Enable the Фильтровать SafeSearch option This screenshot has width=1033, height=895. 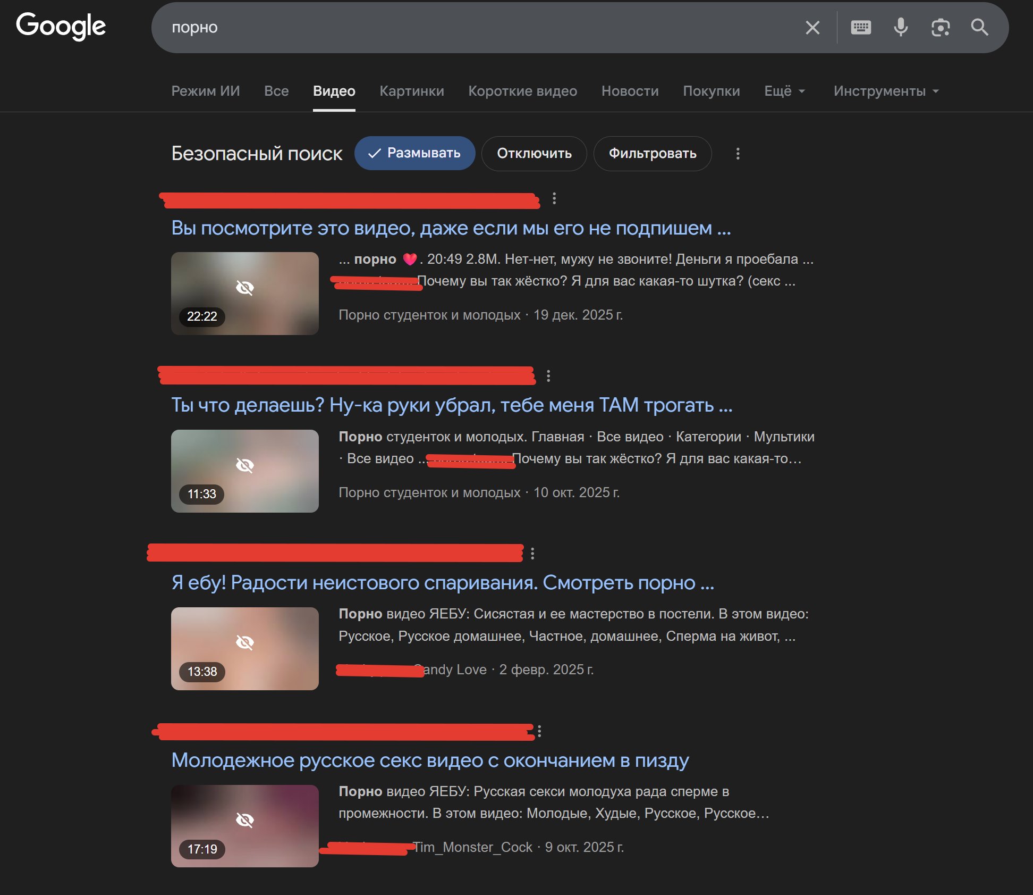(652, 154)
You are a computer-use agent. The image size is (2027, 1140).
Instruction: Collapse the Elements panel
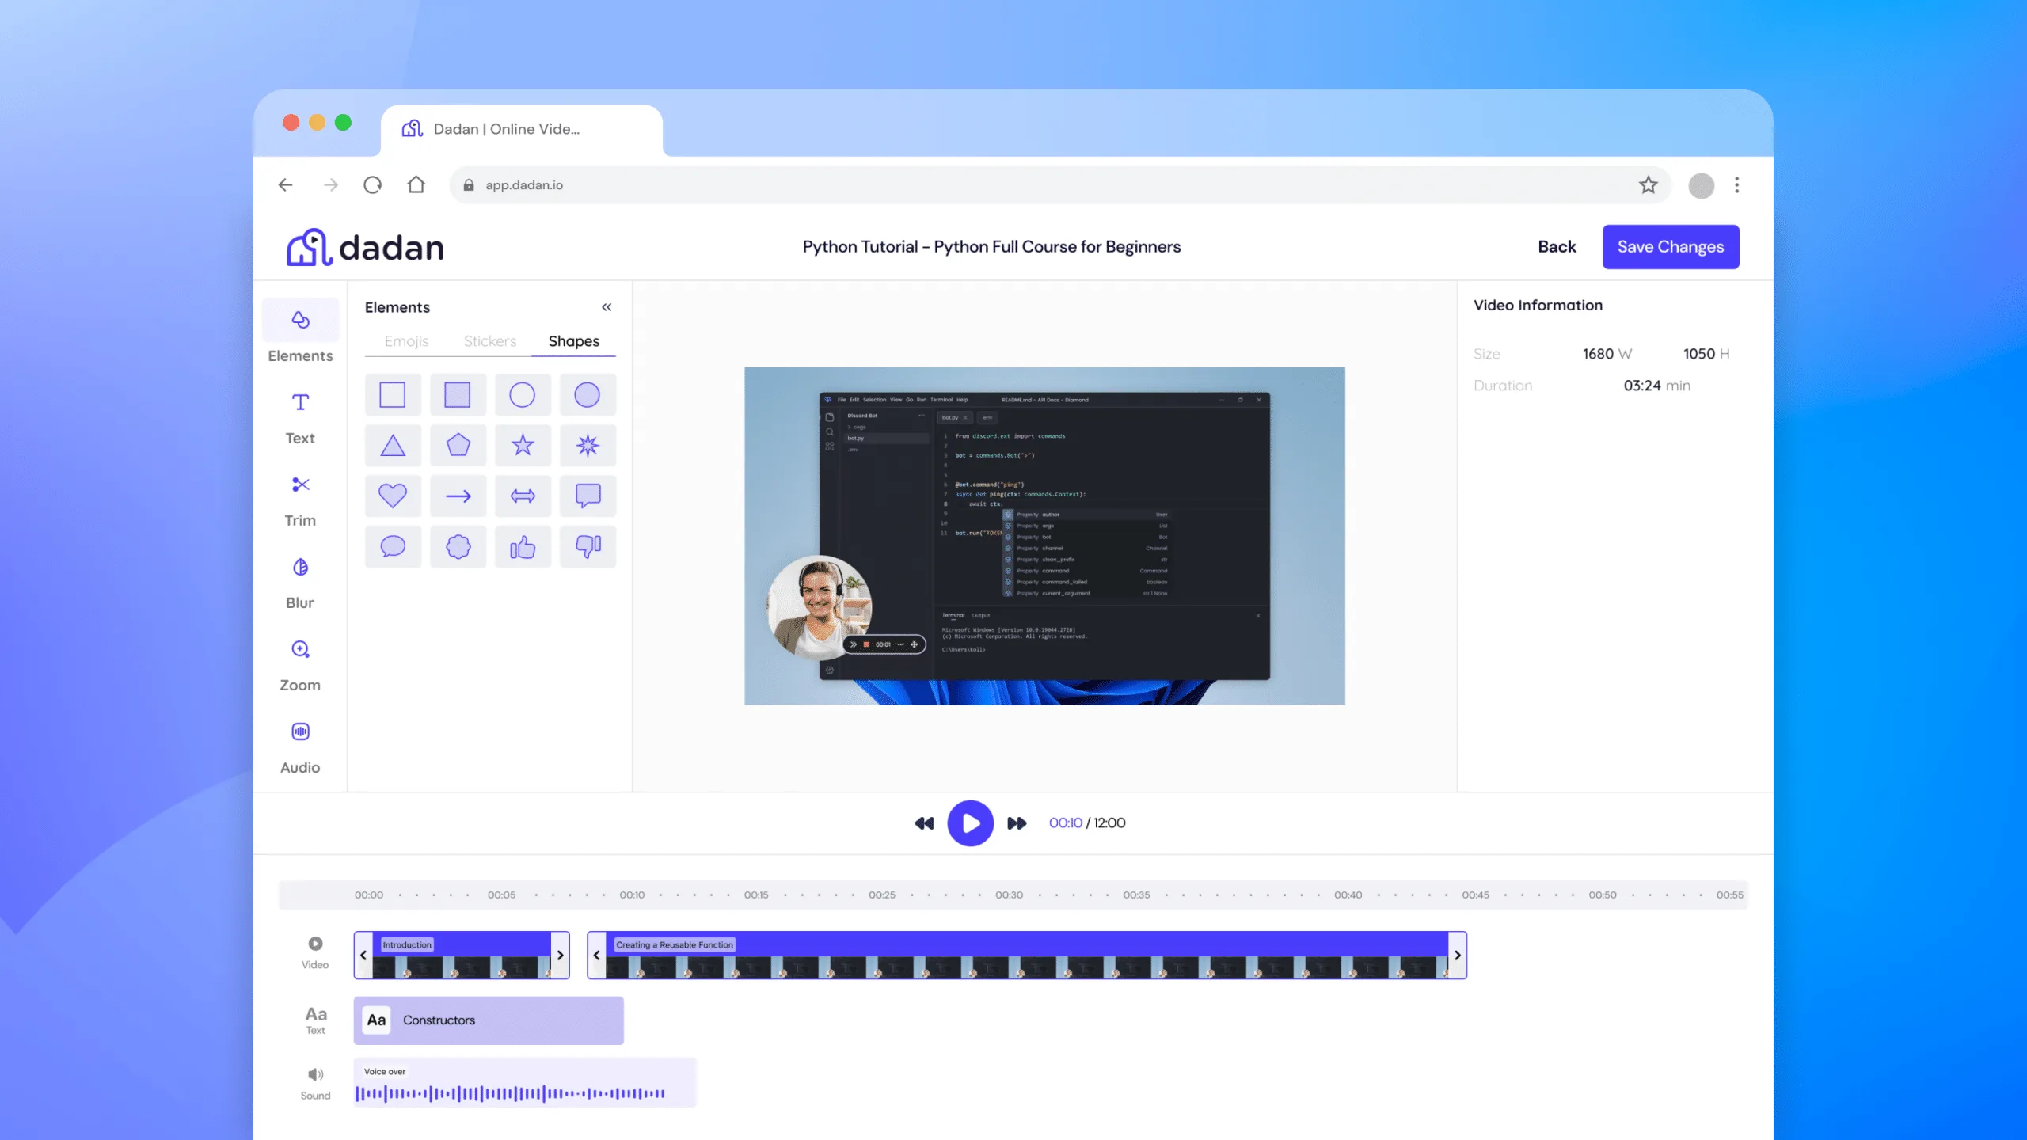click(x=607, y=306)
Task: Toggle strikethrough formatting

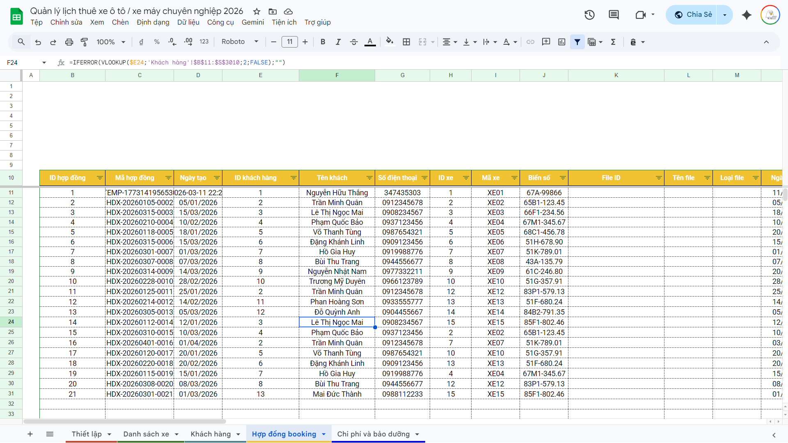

══════════════════════════════

* **EXERCISE DETAILS**
The copy must start at the line containing "You are a computer-use" and stop at the last line of the listing, both included, with every line exact and no pictures.

* **FINAL ANSWER**
You are a computer-use agent. The image size is (2027, 1140).
Instruction: Collapse the Elements panel
click(x=607, y=306)
Task: Toggle strikethrough formatting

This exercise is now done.